Prompt:
Here is a set of records. Copy them all exactly.

Data entries
-- Opening Marker --
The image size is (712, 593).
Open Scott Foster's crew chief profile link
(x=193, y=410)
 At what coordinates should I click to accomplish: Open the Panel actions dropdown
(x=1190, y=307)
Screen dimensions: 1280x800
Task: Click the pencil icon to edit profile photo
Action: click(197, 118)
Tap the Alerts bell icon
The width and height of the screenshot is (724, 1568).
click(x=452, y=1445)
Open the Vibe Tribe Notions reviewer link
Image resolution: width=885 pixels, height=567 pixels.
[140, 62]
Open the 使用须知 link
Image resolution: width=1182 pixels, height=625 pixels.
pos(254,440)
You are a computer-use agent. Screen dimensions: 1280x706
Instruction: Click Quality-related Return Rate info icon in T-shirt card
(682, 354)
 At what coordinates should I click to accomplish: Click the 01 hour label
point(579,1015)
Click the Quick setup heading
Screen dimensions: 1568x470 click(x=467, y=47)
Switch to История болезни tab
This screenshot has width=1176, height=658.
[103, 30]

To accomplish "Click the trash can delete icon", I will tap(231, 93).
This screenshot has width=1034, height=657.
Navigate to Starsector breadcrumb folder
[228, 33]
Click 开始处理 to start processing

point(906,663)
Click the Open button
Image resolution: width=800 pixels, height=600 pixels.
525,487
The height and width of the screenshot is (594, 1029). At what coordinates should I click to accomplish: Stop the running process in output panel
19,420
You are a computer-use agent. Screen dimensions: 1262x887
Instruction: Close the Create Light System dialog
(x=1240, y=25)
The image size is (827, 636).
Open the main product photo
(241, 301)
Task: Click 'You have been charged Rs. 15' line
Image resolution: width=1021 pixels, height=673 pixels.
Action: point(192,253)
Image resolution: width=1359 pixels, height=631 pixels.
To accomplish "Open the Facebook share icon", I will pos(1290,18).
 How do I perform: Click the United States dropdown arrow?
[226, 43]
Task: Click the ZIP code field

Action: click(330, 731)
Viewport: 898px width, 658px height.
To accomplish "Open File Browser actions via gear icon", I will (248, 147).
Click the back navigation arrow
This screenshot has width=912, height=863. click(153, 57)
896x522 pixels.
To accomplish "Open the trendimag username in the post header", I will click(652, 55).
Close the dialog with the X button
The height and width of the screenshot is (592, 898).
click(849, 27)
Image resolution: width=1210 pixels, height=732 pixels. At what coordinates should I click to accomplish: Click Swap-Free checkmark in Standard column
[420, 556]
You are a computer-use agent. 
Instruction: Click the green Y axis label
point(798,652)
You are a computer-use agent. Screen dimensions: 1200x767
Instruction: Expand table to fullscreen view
-- Closing Marker --
Written reply:
The image size is (712, 593).
Open Scott Foster's crew chief profile link
(x=193, y=410)
 At what coordinates should I click to accomplish: Open the Panel actions dropdown
(x=1190, y=307)
Screen dimensions: 1280x800
Task: Click the pencil icon to edit profile photo
Action: click(197, 118)
Tap the Alerts bell icon
The width and height of the screenshot is (724, 1568).
click(x=452, y=1445)
Open the Vibe Tribe Notions reviewer link
Image resolution: width=885 pixels, height=567 pixels.
[140, 62]
Open the 使用须知 link
Image resolution: width=1182 pixels, height=625 pixels.
pos(254,440)
You are a computer-use agent. Screen dimensions: 1280x706
Instruction: Click Quality-related Return Rate info icon in T-shirt card
(682, 354)
 At what coordinates should I click to accomplish: Click the 01 hour label
point(579,1015)
Click the Quick setup heading
Screen dimensions: 1568x470 click(x=467, y=47)
Switch to История болезни tab
This screenshot has width=1176, height=658.
[103, 30]

To accomplish "Click the trash can delete icon", I will tap(231, 93).
This screenshot has width=1034, height=657.
Navigate to Starsector breadcrumb folder
[228, 33]
Click 开始处理 to start processing

point(906,663)
Click the Open button
Image resolution: width=800 pixels, height=600 pixels.
525,487
The height and width of the screenshot is (594, 1029). At what coordinates should I click to accomplish: Stop the running process in output panel
19,420
You are a computer-use agent. Screen dimensions: 1262x887
Instruction: Close the Create Light System dialog
(x=1240, y=25)
The image size is (827, 636).
Open the main product photo
(241, 301)
Task: Click 'You have been charged Rs. 15' line
Image resolution: width=1021 pixels, height=673 pixels.
Action: point(192,253)
Image resolution: width=1359 pixels, height=631 pixels.
To accomplish "Open the Facebook share icon", I will pos(1290,18).
 How do I perform: Click the United States dropdown arrow?
[226, 43]
Task: Click the ZIP code field

Action: click(330, 731)
Viewport: 898px width, 658px height.
To accomplish "Open File Browser actions via gear icon", I will (248, 147).
Click the back navigation arrow
This screenshot has width=912, height=863. click(153, 57)
896x522 pixels.
To accomplish "Open the trendimag username in the post header", I will click(652, 55).
Close the dialog with the X button
The height and width of the screenshot is (592, 898).
click(849, 27)
Image resolution: width=1210 pixels, height=732 pixels. At what coordinates should I click to accomplish: Click Swap-Free checkmark in Standard column
[420, 556]
You are a computer-use agent. 
Instruction: Click the green Y axis label
point(798,652)
You are a computer-use agent. Screen dimensions: 1200x767
Instruction: Expand table to fullscreen view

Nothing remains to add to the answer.